One of the interesting things which Cisco is working on is a router which does "deep packet inspection of multi-gigabit stateful and stateless application traffic flows." Such "packet inspection " might probably deal with "error correction" software too I guess. But Web2.0 has a LOT of streaming applications and a retransmission is something NOBODY desires. I am too quizzical to comment on this. Honestly, I am not sure where the bottleneck for the IP traffic is ? Is it in the transmission media (like optical fibres or coaxial cables) or is it in the intermediate routers and other gateways ?

The other software application which is making a lot of news is a Microsoft Product called Silverlight. It is very similar to Adobe Flash, the de-facto application (currently) for Youtube. MS strategy looks simple. Take this player and port it to various Platforms like Windows and Mac OS (note : The application is conspicuously missing for Linux - But, why ? ) Also it is available for many browsers like Firefox, IE , Safari, Opera etc. etc.

But what edge does it have over Adobe Flash ? is the question which naturally comes to my mind. According to reports Microsoft claims that content created with Silverlight would be more searchable and indexable than that created with Flash as it is not compiled, but represented as text!!!!!. Sakkath hot maga !!! And on top of that, it is planning to open source some parts of Silverlight.


The future looks good for Web2.0

1 comment:

Tejaswi said...

What is indexable as text is the key here. Silverlight applications will stream multimedia in XAML format or some such, most of which are, at best vector graphics markup languages. So, instead of Pixel information, like in most video format, it will have curve, vector, and other next-level video encoding.

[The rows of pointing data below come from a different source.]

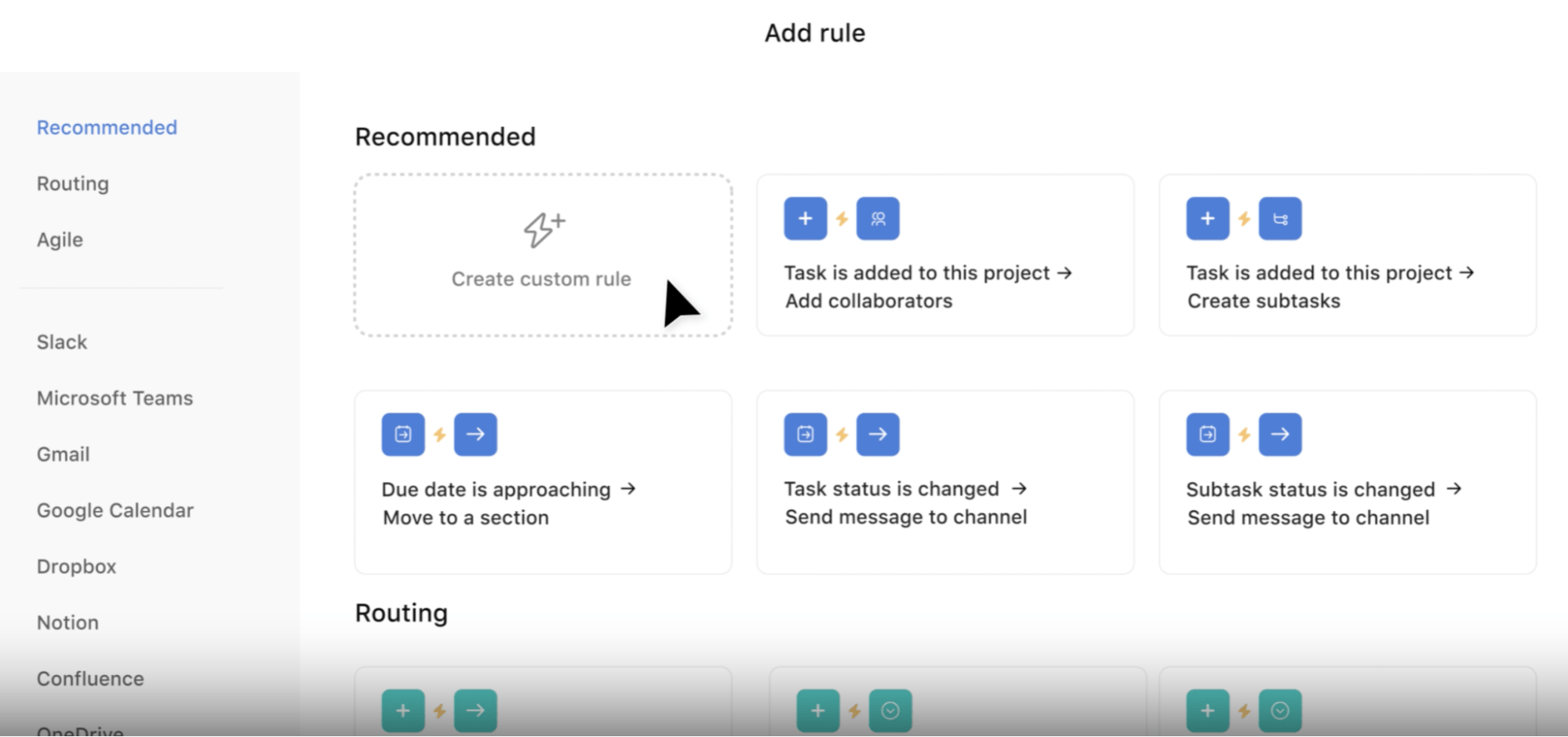Click the Recommended link in the sidebar
The image size is (1568, 737).
coord(107,127)
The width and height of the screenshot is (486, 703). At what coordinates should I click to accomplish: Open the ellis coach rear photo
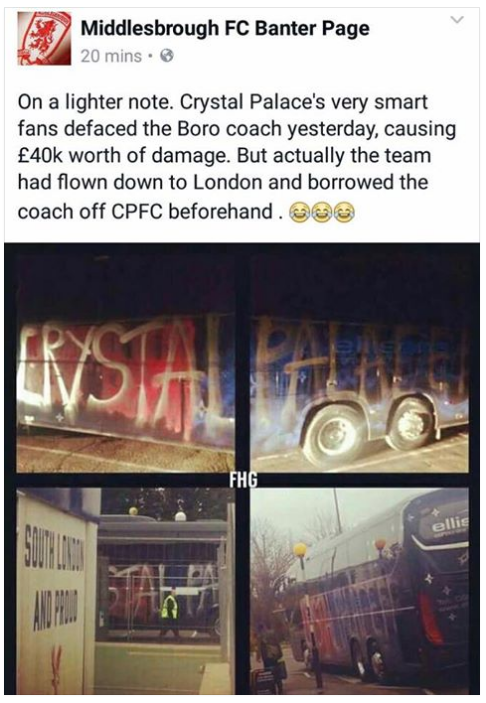click(x=359, y=591)
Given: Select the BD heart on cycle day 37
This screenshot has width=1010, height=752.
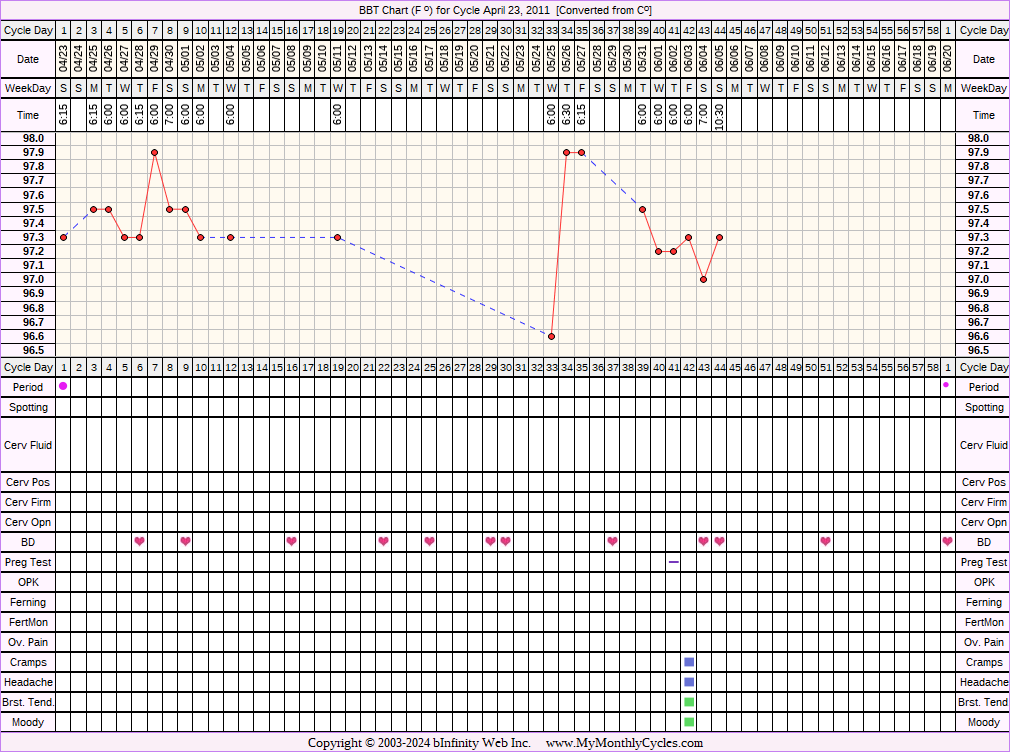Looking at the screenshot, I should pyautogui.click(x=612, y=541).
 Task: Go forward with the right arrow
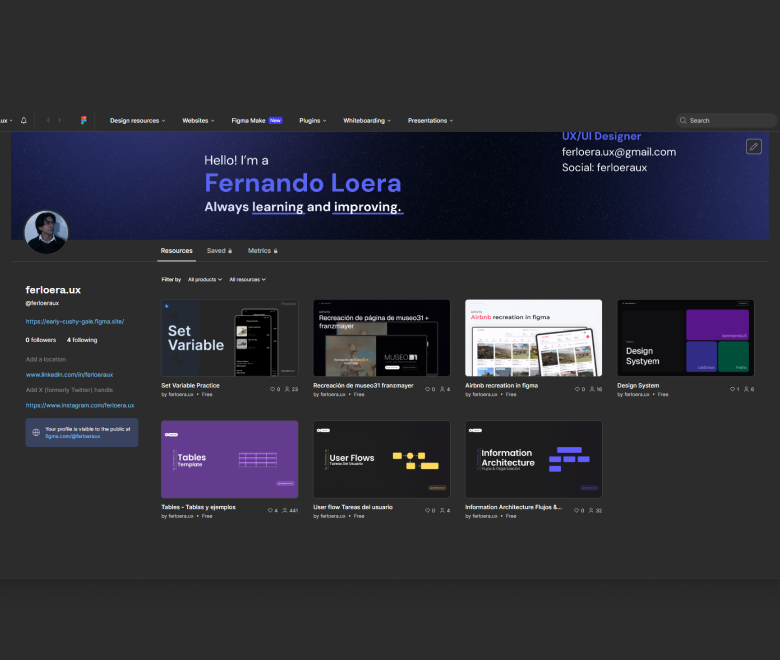(x=59, y=120)
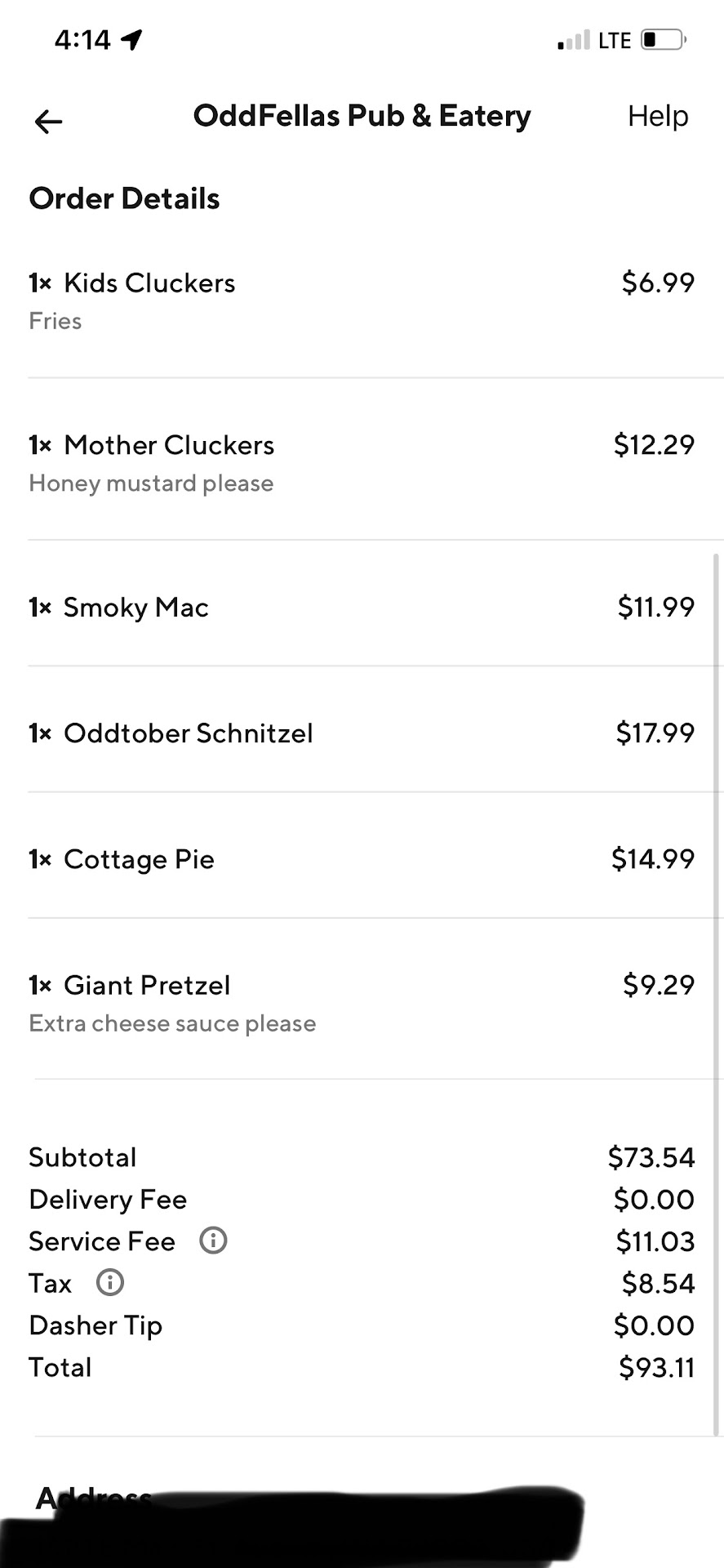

But does that help me find out where Alfred Hitchcock made a cameo in Psycho? hardly. Indexing into video is a huge deal, and work of cutting edge research (for example, to insert contextual small video ads during your most favorite program's most boring section).

Silverlight will take a long time to get people to shift from Adobe. And if you look at Google Finance, or sites like http://harrypotter.co.uk/site/index.html, you'll realize that Youtube is but just one Adobe avatar. There is more to this fight.

Tech Crunch's coverage of Silverlight's features is quite cooL.